Argued March 11, 1968 Decided May 20, 1968
- Full case name: Bruton v. United States
- Citations: 391 U.S. 123 (more) 88 S. Ct. 1620; 20 L. Ed. 2d 476

Court membership
- Chief Justice Earl Warren Associate Justices Hugo Black · William O. Douglas John M. Harlan II · William J. Brennan Jr. Potter Stewart · Byron White Abe Fortas · Thurgood Marshall

Case opinions
- Majority: Brennan, joined by Warren, Douglas, Stewart, Fortas
- Concurrence: Stewart
- Concurrence: Black (in judgment)
- Dissent: White, joined by Harlan
- Dissent: Harlan
- Marshall took no part in the consideration or decision of the case.

Laws applied
- U.S. Const. amend. VI
- This case overturned a previous ruling or rulings
- Delli Paoli v. United States, 352 U.S. 232 (1957)

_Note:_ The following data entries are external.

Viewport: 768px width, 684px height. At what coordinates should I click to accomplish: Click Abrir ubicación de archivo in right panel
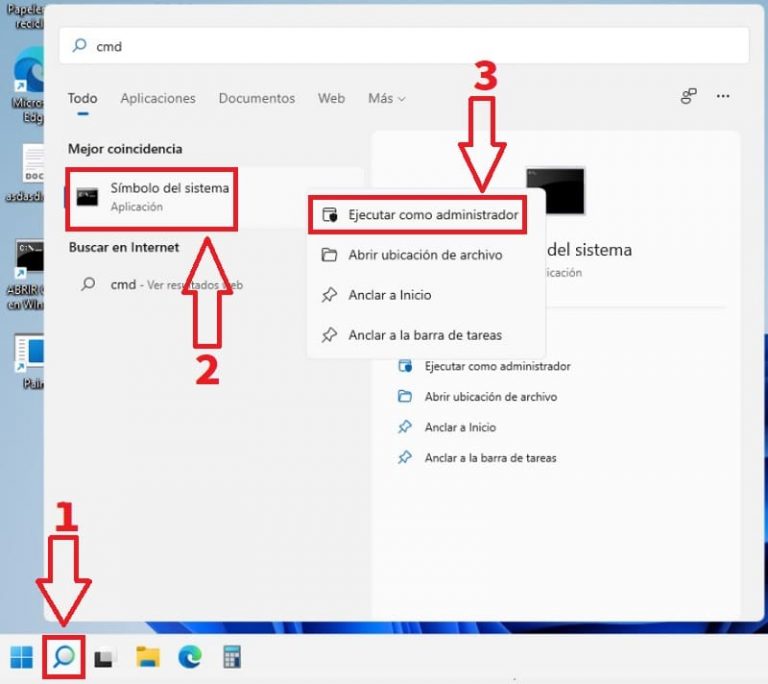(x=490, y=397)
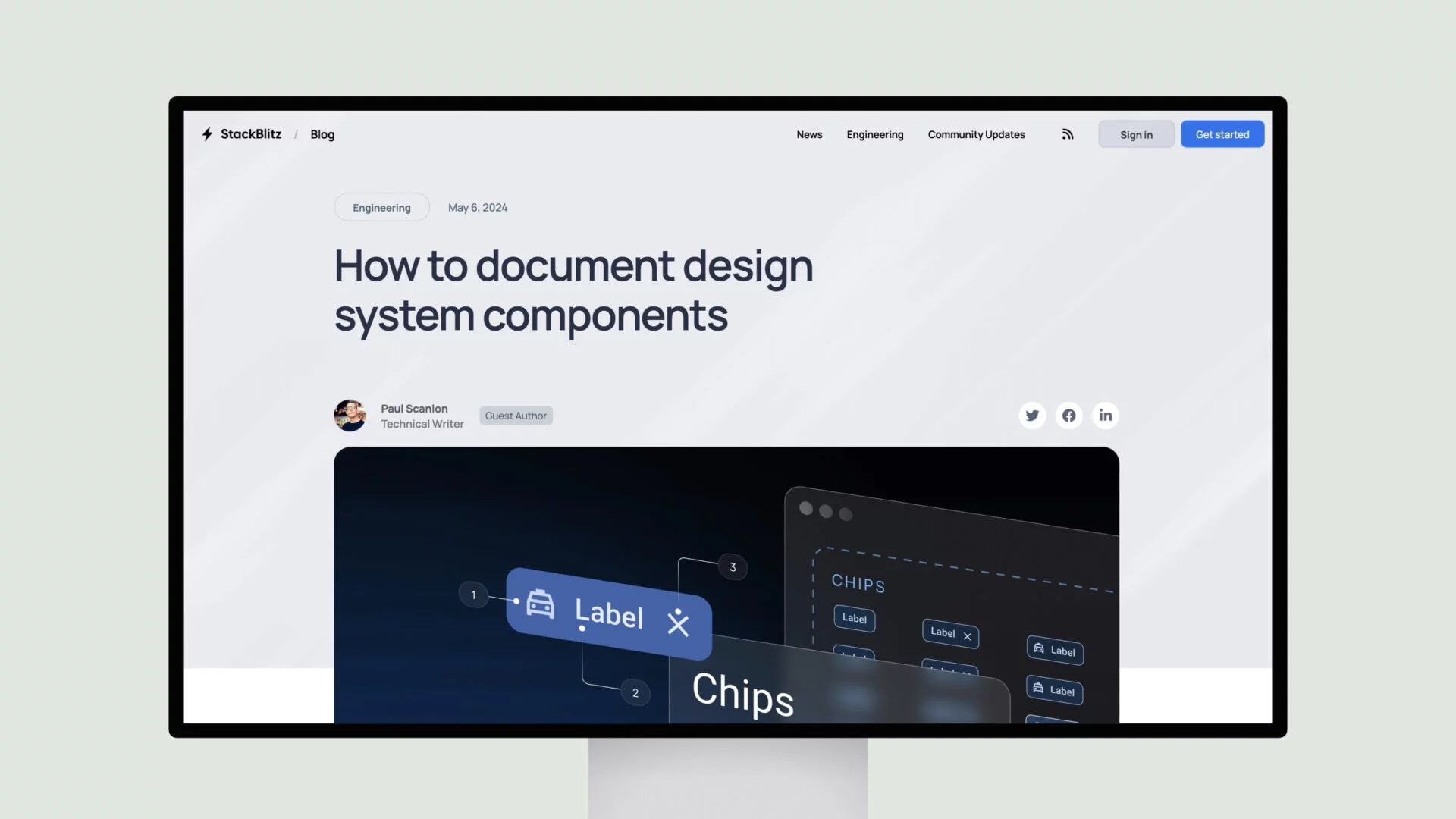Expand the Engineering navigation dropdown
1456x819 pixels.
tap(875, 133)
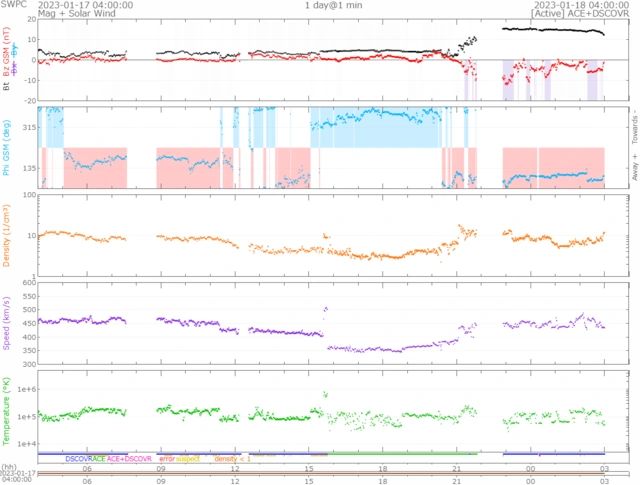This screenshot has height=485, width=640.
Task: Click the density < 1 legend entry
Action: [231, 459]
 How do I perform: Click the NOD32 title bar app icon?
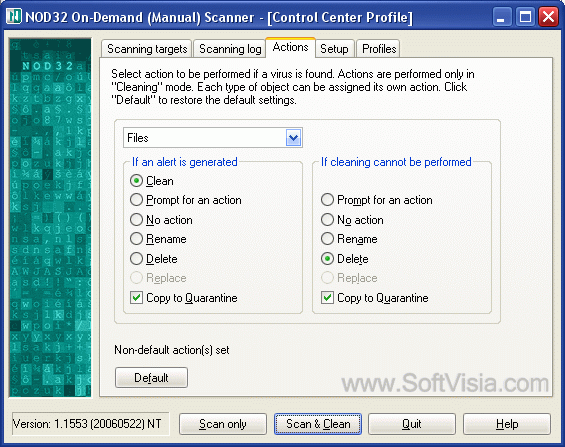(14, 16)
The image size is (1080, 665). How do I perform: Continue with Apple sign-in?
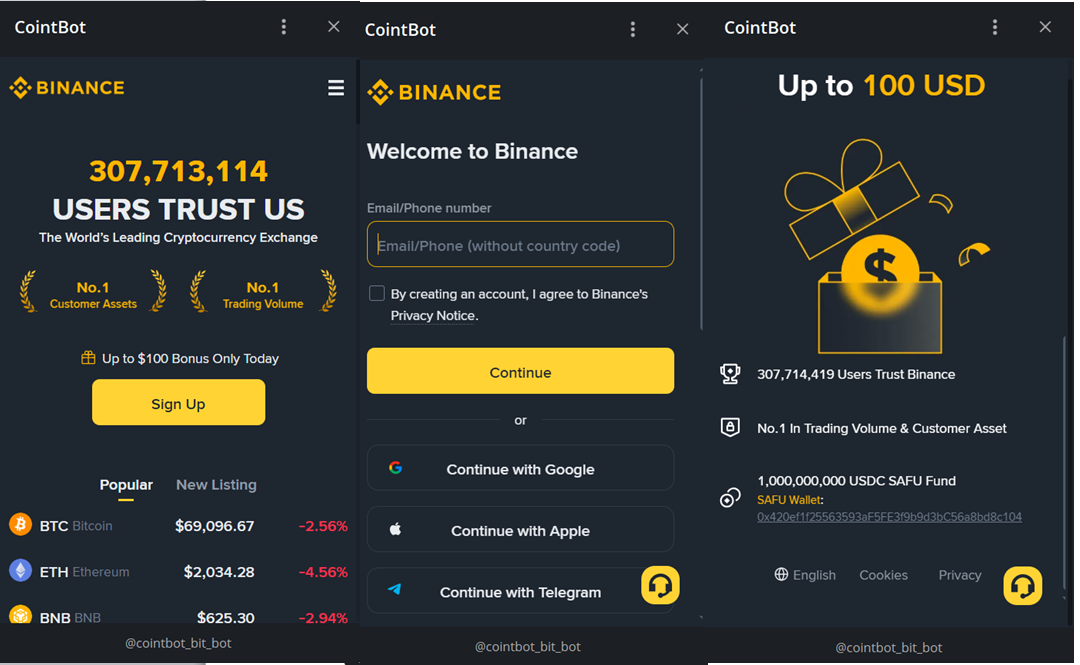(x=520, y=529)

= Bruton v. United States =

Bruton v. United States, 391 U.S. 123 (1968), is a 1968 United States Supreme Court ruling in which the Court held that a defendant was deprived of his rights under the Confrontation Clause if a confession by his codefendant was introduced in their joint trial, regardless of whether the jury received instructions only to consider it against the confessor. This has become known as the Bruton rule. The case overruled Delli Paoli v. United States (1957).

==Reasoning==
As the basis for its holding, the Supreme Court stated that "There are some contexts in which the risk that the jury will not, or cannot, follow instructions is so great, and the consequences of failure so vital to the defendant, that the practical and human limitations of the jury system cannot be ignored. Such a context is presented here, where the powerfully incriminating extrajudicial statements of a codefendant, who stands accused side-by-side with the defendant, are deliberately spread before the jury in a joint trial. Not only are the incriminations devastating to the defendant but their credibility is inevitably suspect . . . . The unreliability of such evidence is intolerably compounded when the alleged accomplice, as here, does not testify and cannot be tested by cross-examination."